Israel Dubner, left, and his brother Yulek Israel Dubner, left, and his brother Yulek
USC Shoah Foundation has partnered with The Memory Project Productions to debut a new IWitness activity and incorporate testimony into the organization’s curriculum.

The Memory Project Productions offers a free curriculum that gives students a historical perspective of the Holocaust, and also enables them—as artists, storytellers, and creators—to connect to their own family histories, of memory, of loss, and of the transformational power of the creative process.

Students watch short videos, write, learn interview techniques and draw portraits of Holocaust survivors with pastels, working from historical photographs provided in the curriculum.

The Memory Project partnered with USC Shoah Foundation on the new IWitness activity Resilience Through Art – The Memory Project, which debuted on Day 90 of IWitness’s 100 Days to Inspire Respect program.

In the activity, students learn the story of a young boy named Kalman, who did not survive the Holocaust but who inspired his future niece, artist Roz Jacobs, to paint his portrait based on a single photograph and her mother’s memories of him.
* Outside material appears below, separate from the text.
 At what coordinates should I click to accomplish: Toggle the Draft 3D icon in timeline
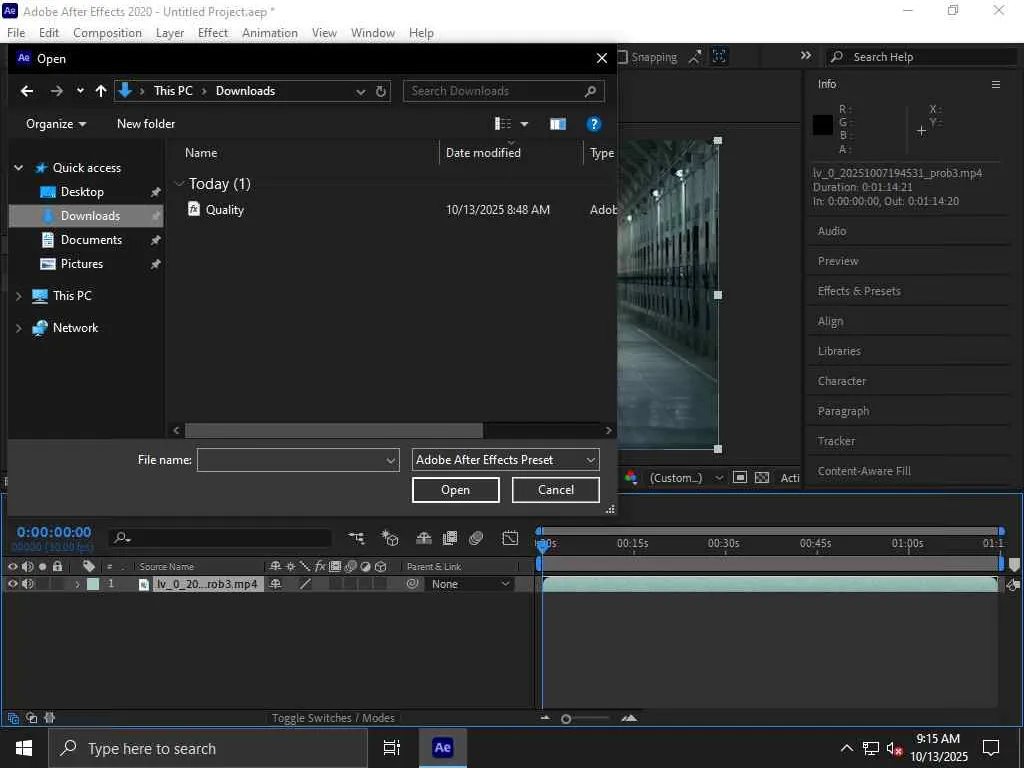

Students then watch the testimony of Israel Dubner, who shows photographs and talks about his own brother Yulek who died in the Holocaust.

At the end of the activity, students draw a portrait of Yulek based on one of six photographs of him, and reflect on the impact of art as a form of remembrance.

In addition to this IWitness activity, The Memory Project Productions will include additional materials from the USC Shoah Foundation’s testimonies in its curriculum, Testimony images and clips may also be incorporated into The Memory Project Productions’ public exhibitions and art workshops.

“We are thrilled to work with the USC Shoah Foundation and their extensive archive and wonderful education staff.  We see so many opportunities to develop activities and reach new audiences by combining testimony and art,” said Laurie Weisman, executive director of The Memory Project Productions.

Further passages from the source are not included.